Iowa’s Wever Fertilizer Plant 99 Percent Complete

Iowa’s Wever Fertilizer Plant 99 Percent Complete

Iowa Fertilizer Co. (IFC) is finally closing the development and construction at its Wever plant that will produce ammonia, urea and UAN, a liquid fertilizer. The project is already more than a year behind schedule and over its original budget. The ground was broken on the site south of Wever in the fall of 2012 and the plant was supposed to cost $1.8 billion and be running by fall 2015. The first tough winter complicated the operations, which got worse by the firing of URS, a San Francisco-based engineering and construction.

Now, Larry Holley, IFC president, said that his company is “looking for production in the first quarter (of 2017)”, adding that “Everybody wishes we were further along”. Mr. Holley also said that the current cost of construction exceeds $2 billion and concluded that “no one likes to spend more money than they want”. He also stressed that this was certainly a milestone in the agriculture sector. While the construction is now about 99 percent complete, the utilities at the plant have been in full operation for months. Subdivisions of the plant have also undergone testing. “A test run (of the whole plant) will be early in the new year,” Mr. Holley said and noted that “we are at that phase of building up. Our people are working on all phases before the commissioning.”
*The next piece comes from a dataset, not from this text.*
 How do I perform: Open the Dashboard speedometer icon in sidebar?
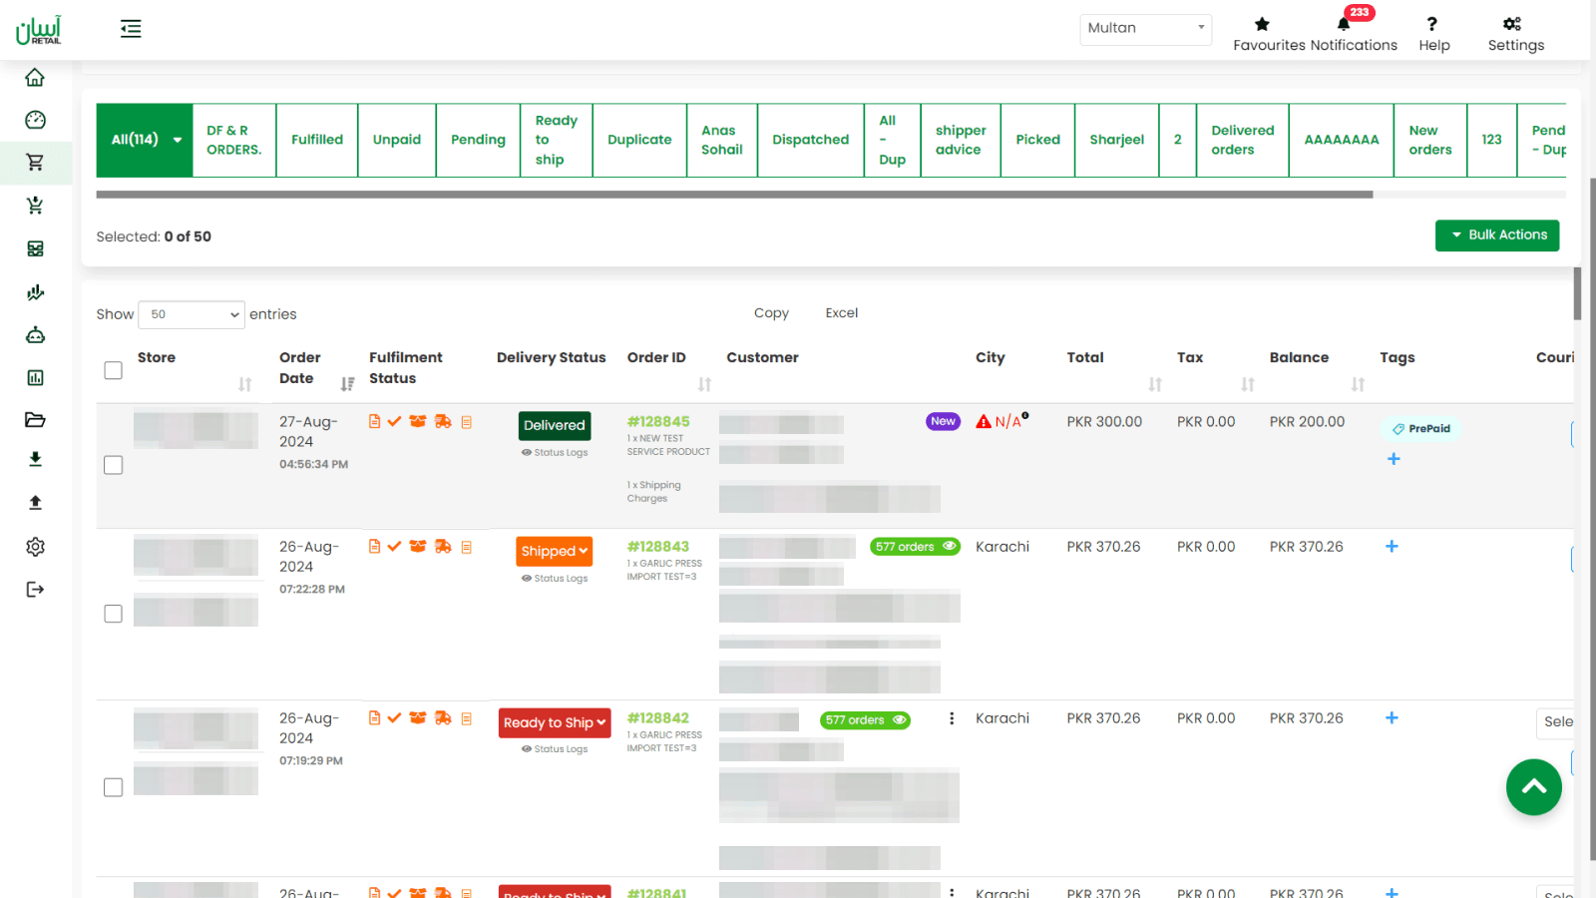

The Iowa Economic Development Authority has been very supportive of the project and has thus approved $107.5 million in state tax credits for the plant. Orascom Construction, parent of the Iowa Fertilizer Co., will, however, not receive any of the tax credits until the plant becomes operational. In addition to these incentives, IFC was also granted local breaks from Lee County, including $133 million in tax abatements over a 20-year period, and it will also receive federal tax-exempt bonds worth an estimated $300 million.